**WORK REQUIRED**
Each line of the data below that includes the string "computer" must be copied.

BEGIN DATA LISTING

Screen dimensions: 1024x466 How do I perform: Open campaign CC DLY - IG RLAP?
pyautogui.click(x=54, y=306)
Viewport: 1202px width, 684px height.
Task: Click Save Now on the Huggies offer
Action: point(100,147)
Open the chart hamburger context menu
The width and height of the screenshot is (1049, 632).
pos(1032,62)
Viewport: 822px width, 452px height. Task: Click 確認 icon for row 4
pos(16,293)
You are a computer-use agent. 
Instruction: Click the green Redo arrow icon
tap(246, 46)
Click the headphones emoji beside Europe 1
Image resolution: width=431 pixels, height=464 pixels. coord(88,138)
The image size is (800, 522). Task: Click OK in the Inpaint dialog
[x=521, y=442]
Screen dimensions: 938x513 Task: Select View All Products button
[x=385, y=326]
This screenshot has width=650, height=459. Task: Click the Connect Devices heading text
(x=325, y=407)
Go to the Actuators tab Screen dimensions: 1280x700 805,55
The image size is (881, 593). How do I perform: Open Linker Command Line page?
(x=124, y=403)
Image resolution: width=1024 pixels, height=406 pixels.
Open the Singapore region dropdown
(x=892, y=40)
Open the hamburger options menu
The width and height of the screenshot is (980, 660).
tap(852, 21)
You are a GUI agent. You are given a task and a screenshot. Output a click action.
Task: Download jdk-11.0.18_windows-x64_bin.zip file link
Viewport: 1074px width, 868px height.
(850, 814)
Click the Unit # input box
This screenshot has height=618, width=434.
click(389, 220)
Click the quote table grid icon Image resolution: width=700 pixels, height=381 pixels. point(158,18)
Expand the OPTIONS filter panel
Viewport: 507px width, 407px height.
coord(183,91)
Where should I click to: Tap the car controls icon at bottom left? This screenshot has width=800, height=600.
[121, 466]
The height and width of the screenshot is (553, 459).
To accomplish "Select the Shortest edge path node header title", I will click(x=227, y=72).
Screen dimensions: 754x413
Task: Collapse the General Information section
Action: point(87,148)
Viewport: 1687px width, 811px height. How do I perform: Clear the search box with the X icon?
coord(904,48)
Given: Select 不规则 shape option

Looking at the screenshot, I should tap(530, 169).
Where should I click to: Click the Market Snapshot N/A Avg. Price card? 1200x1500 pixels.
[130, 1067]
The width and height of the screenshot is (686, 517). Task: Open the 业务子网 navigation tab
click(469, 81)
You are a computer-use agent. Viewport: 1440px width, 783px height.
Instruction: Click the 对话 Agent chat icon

END DATA LISTING

**FINAL ANSWER**
You are a computer-use agent. 
You are a computer-use agent. Viewport: 1440px width, 783px height.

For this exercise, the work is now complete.